In this article, the author explains the difference between a Private Limited Company and a Partnership by analysing their advantages and disadvantages and the way they are formed.

 

Introduction

In a marketplace where people come out to start a business venture to boost their chances of survival, they find new ways to invest money and make their fortune out of it. Being part of a Private Limited Company or a Partnership Firm are just two of the many options available in the market. It is the different types of business structures that we will be discussing in this article and whose needs do they suit better is what we will find out. Further in this article we shall go through the definitions of the two names mentioned above, the difference between the two, laws they are regulated under and their advantages and disadvantages.

Private Limited Company

A Private Limited Company is a privately held small business entity which limits the owner’s liability to their shares, it also restricts the number of shareholders to 50 and does not allow to trade the shares publically. It is a business entity held by a small group of people who has to go through a registration process under the Companies Act of 2013 in order to get itself recognised.

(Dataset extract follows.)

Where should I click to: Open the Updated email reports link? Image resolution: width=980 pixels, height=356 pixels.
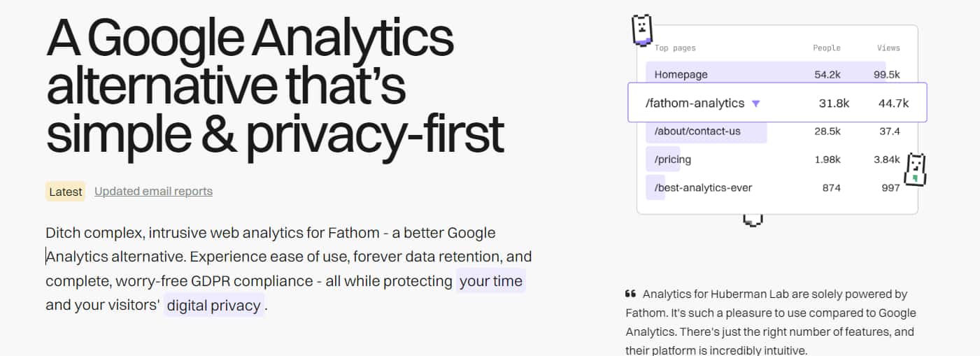pos(153,191)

The factor to define ownership in a Private Limited Company is the share capital, the ratio of ownership is determined by the shares held by the owners in the company. This structure attracts the investors more than anything else because this allows them to claim ownership in the company and at the same time their liability is limited to the shares that they hold. 

Partnership

A Partnership is a business arrangement consisting of two or more members and they all come together to share the profits and the losses of the business equally among themselves, this is one of the major differentiating factors between a Partnership and a Private Limited Company.

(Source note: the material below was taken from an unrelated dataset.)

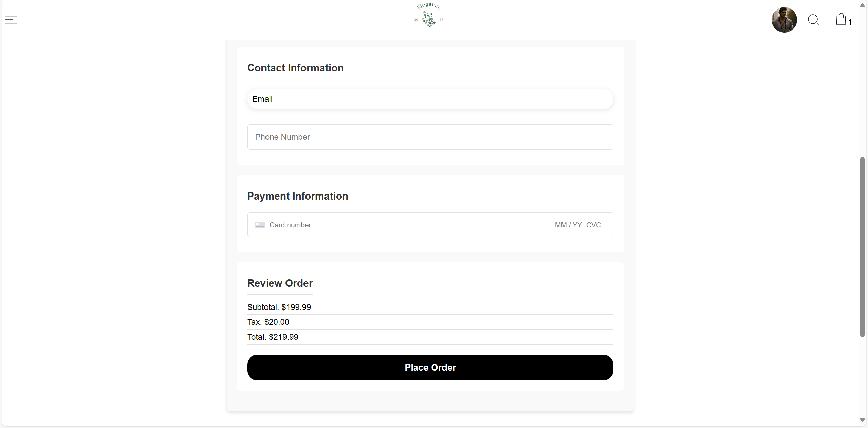Viewport: 868px width, 428px height.
Task: Open the shopping bag cart
Action: click(x=841, y=19)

People who can form these partnerships can be from various sectors and sections of the society, they can be governments, businesses, private individuals, non-profit organisations etc. and what they want to achieve from their partnership setup will also vary according to their objectives.

There are 3 major categories of partnership:

  1. General PartnershipA general partnership is a business arrangement by which two or more individuals agree to share in all assets, profits, and financial and legal liabilities of a jointly-owned business. In a General Partnership setup, all the legal and financial liability as well as the profits are shared equally by all the parties.
  2. Limited Partnership- In a Limited Partnership setup, there are two basic requirements, one that there has to be at least one partner who will bear the total personal liability for the partnership’s debts and there has to be one partner who will only bear the liability of the amount invested. This partner is also called the silent partner. The silent partner will not be a part of the management or day to day operation of the partnership.
  3. Limited Liability Partnership- Limited Liability Partnerships are a very commonly practised structure for the professionals, mainly for the likes of lawyers and accountants. In this structure, as the name suggests, the liabilities are limited to the partners for themselves and that helps in saving one’s own assets in cases when one of the partners is being sued for a crime, for example- malpractice. Under no circumstances will the assets of an innocent partner be at risk even if the other partners are being charged legally. This helps in retaining personal properties and hence is favoured by the professionals.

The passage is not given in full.